- _What you need to do_
Copy each of the records below word for word, keeping them in the same order.

- _Click-target records_
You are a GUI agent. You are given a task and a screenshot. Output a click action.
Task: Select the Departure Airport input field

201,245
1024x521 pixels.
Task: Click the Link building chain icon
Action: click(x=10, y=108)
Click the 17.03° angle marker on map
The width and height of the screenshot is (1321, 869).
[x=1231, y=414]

- _Answer to this task_
You are a GUI agent. You are given a task and a screenshot. Output a click action.
Task: Select the Departure Airport input field

201,245
1024x521 pixels.
Task: Click the Link building chain icon
Action: click(x=10, y=108)
Click the 17.03° angle marker on map
The width and height of the screenshot is (1321, 869).
[x=1231, y=414]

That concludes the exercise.